2. When Mom dies (she has a life expectancy of another 15 years), only her half of the property then gets a “step-up” in basis. Their CPA estimated this would cost the family another $6,000 per year from lost depreciation.

3. When Mom dies, the LLC interests left for their children will lead to property tax reassessment. Mom and Dad estimated this will cost $25,000 per year for 30 years (a total of $750,000!).

Savings from New Planning

After we discussed these problems with Mom and Dad, they asked us to restate their living trust to make sure their assets would be used the way they wanted; to convert the interests in the house and apartment building to community property (new deeds not needed); and to eliminate the LLC.

The results:

1. Both the apartment building and house will get a full step-up in basis, both when Dad dies, and again when Mom dies. This should save about $250,000 of income taxes over Mom’s life and upon sale of the house.

2. The step-up in basis at Mom’s death should save $300,000 of income taxes over the life of the children.

3. By taking the property out of the LLC, and restructuring some of the terms of the living trust, the anticipated property tax savings over the children’s lives should exceed $750,000.

TOTAL ANTICIPATED TAX SAVINGS: MORE THAN $1 MILLION!

MY MOTTO: IF YOU FAIL TO PLAN WELL, PLAN TO FAIL”
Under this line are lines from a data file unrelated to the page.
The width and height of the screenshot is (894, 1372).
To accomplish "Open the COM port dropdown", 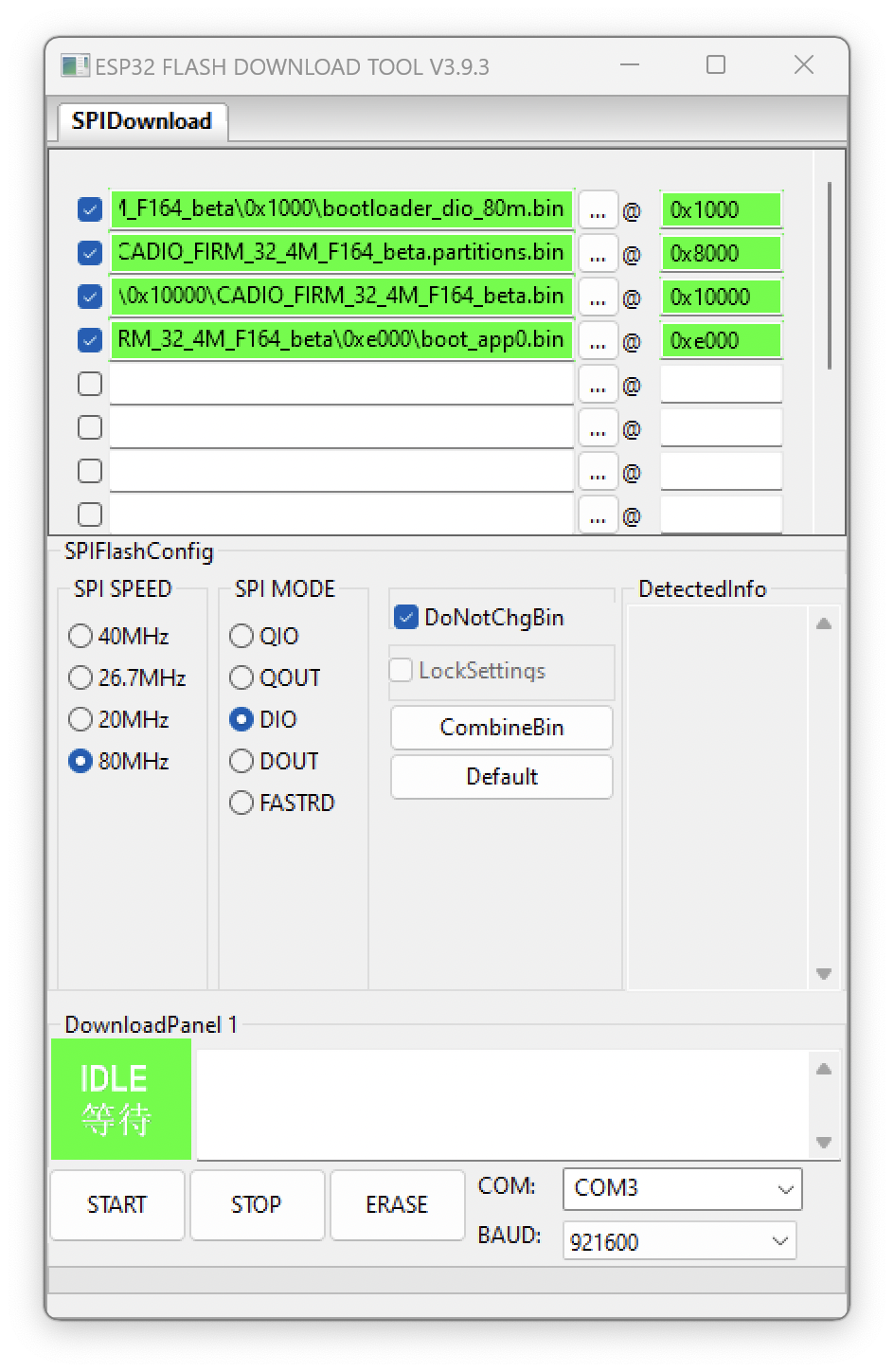I will tap(783, 1189).
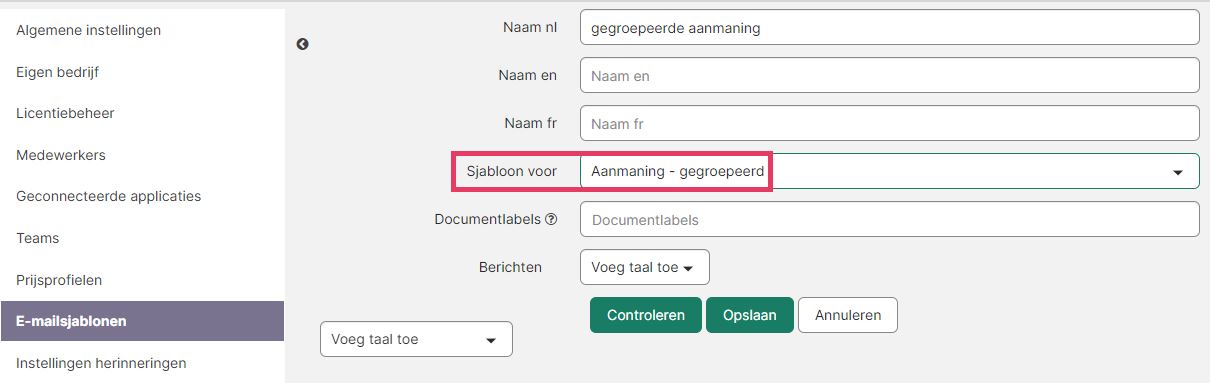Open the Sjabloon voor dropdown
Image resolution: width=1210 pixels, height=383 pixels.
(889, 171)
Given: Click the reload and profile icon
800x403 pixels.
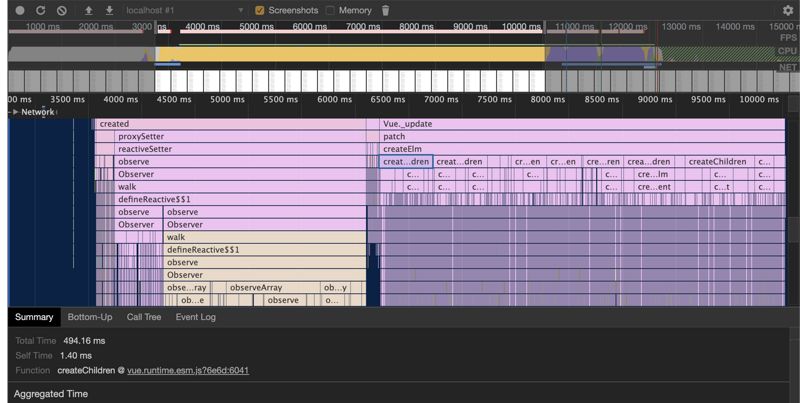Looking at the screenshot, I should click(40, 10).
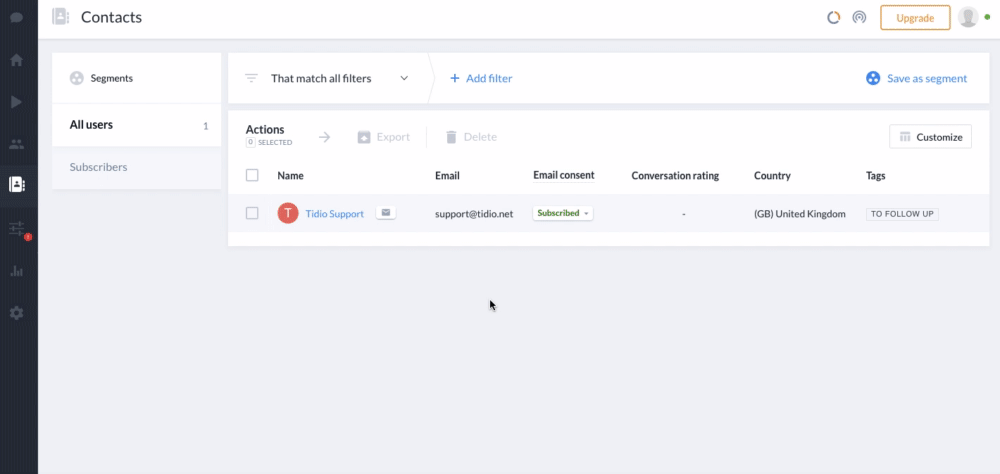Go to the Home dashboard icon
1000x474 pixels.
pos(17,60)
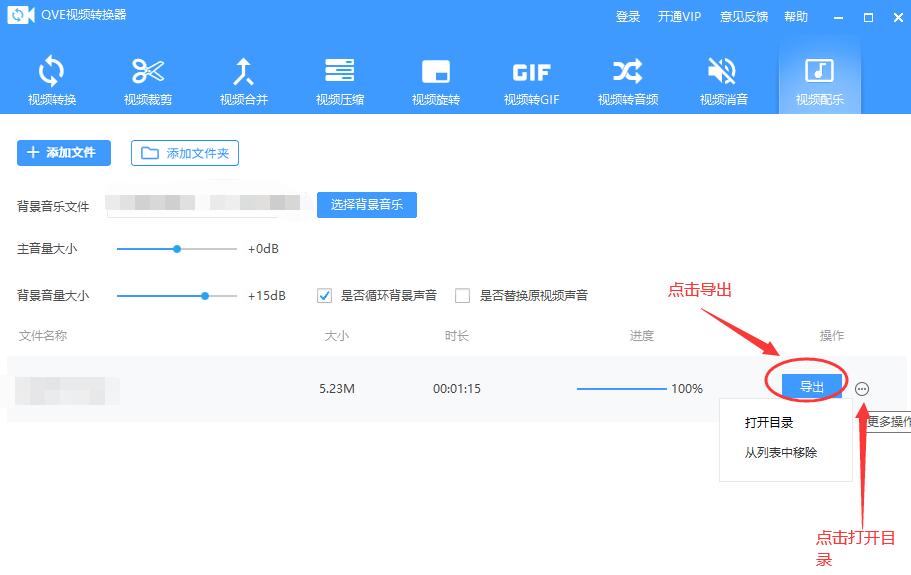The width and height of the screenshot is (911, 575).
Task: Open the 视频转换 video convert tool
Action: (x=52, y=80)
Every family needs good estate planning. Now, more than ever, such planning needs attention to preserve and obtain income and property tax benefits under the new 21st Century tax regime.

For most apartment owners, estate planning for income and property tax benefits will preserve more wealth for heirs than old planning for estate tax benefits.

If you drafted your plan before 2013, you should have it reviewed by a competent estate planning attorney that cares about income, estate, gift and property tax consequences.

And, if you have a large enough estate to worry about estate taxes, you owe it to your family to explore whether advanced estate tax strategies can save millions of dollars for them.